→ EXERCISE DIRECTIONS
Extend the article on big-block Chevy cylinder heads, picking up right after its final sentence.

→ PROVIDED PASSAGE
+++++

The big-block Chevy first saw the light of day back in the '60s when it first appeared as a NASCAR powerplant known as the "Mystery Engine." Here we are some 45 years down the road, and getting real horsepower from this engine is still somewhat of a mystery to many, so here's the fix: we're going to ask--and answer--the 10 most important questions you should be considering when buying cylinder heads for your big-block. But first some background.
When Chevrolet introduced the mystery engine, it looked (with its then less-than-orthodox canted-valve heads) like a pretty exciting deal. Shortly after its intro, it became known as Chevrolet's "porcupine-headed" engine, and subsequently, because a porcupine is sort of a member of the rat family, it was known as the Rat Motor. With its canted valves, Chevrolet had obviously made an effort to improve the breathing capability of its then-new offering, and that brings us squarely to the first commonly asked question for new-millennia cylinder heads in an age of new-millennia power:
1. Why can't I use my stock heads as they are?
The whole issue with the canted-valve heads was to produce an engine that could take on Chrysler's deep-breathing Hemi. While Chevy's big-block was a step forward for the day, those seemingly high-tech canted-valve heads did not in fact, breathe quite as well as it appeared they might.
Among the factory heads, the "049" casting shown here are among the best for all-around results for the street, but they still fall way short of what a good set of aftermarket heads can do.
If we fast forward to 2009, even the best of the production factory heads are way short of satisfactory in a world of conventional, but highly refined designs. To make the point, let's look at a comparison of the valve size per cube of a typical performance small-block 350 versus a 454 big-block with stock valves. The most important factor toward making horsepower is the circumference of the intake valve in relation to the cylinder's cubic inches. With a typical 350 small-block, each inch of intake valve circumference has to feed 6.89ci of displacement. Even without the usual 0.060-plus overbore or even a stroker crank, a lowly 454 with the stock 2.19-inch intake valve has 8.25 cubes to feed for every inch of valve circumference. This means that even a 454 is potentially air starved, and your common quarter-inch stroker with a 0.060-inch over bore is, at 496 inches, really air starved.
2. Can't I just port the stock heads?
Any one of the stock big-block heads can be ported to show big gains in airflow. That said, most of the so-called high-performance castings (and especially the big rectangular port castings) were produced at a time when casting techniques were far less capable of producing a clean and precise port shape that would be conducive to airflow. Sure, bigger valves could be installed, but at the end of the day, porting a set of factory castings involves removing so much metal it becomes a career instead of a weekend hobby. But the time to port is far from the only issue. To get these stock heads (shown) in shape for a dyno test, I had to install new guides and valves, as well as cut a high-performance valve seat job. By the time the cost of springs, retainers, and more, was factored in, the bill was about $700, and I still only had a set of 30-year-old heads that were still in serious need of 50 hours of port work. That money could have been put toward new aftermarket high-flow castings, which would've gotten the job done right out of the box.

+++++

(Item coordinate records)
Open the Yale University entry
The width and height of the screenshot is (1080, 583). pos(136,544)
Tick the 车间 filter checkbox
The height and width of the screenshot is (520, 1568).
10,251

+++++

→ REPLY
At 2.190 diameter, the stock intake valve is too small even for a stock-displacement 454, but the room to put in bigger valves is limited. After installing a valve as large as possible, the only solution is to develop the port's high-lift flow to the greatest extent possible, and even then, employ a high-lift valvetrain.
3. What are some cost-effective alternates to porting stock heads?
The answer to this question is easy, and there are three choices I've had hands-on experience with that I feel confident in recommending. [Editor's note: These are based on the author's own dyno data, and do not take into account all available possibilities.] Dart's Iron Eagle, World Products' Merlin, and RHS's iron offerings represent cost-effective, entry-level, high-performance heads for a budget-constrained big-block engine builder. But there is a point here that needs to be made really clear. The term "entry level" refers only to the price, because as far as performance is concerned, these heads, when used in the right combination, will produce nothing less than pro results. As far as "used in the right combination" goes, we will cover the principle issues as we move along.
By purchasing heads as a complete package, we get not only a set of new, high-flow castings, but also new hardware. Aftermarket head manufacturers are well aware that without springs with a high natural frequency, the valvetrain will ultimately let down the head's ability to deliver optimal results. Purchasing a package means you get the benefit of both their knowledge in this department, and their bulk buying power.
4. If I replace stock heads with aftermarket iron heads, what's the payback?
Most of my recent experience with aftermarket iron heads has been with Dart's Iron Eagle, however, all three (Dart, World Products and RHS) can currently be had at street prices of a little over $1,500, ready to install. My test data on the Dart heads is well worth studying. First, let's look at the flow figures comparing a factory "049" casting versus Dart's Iron Eagle 308cc rectangular port (the smaller of their two offerings).
The Dart Iron Eagles are a cost-effective way to get a new set of heads equipped with quality hardware. As-cast or ported, they can be part of a big horsepower combination.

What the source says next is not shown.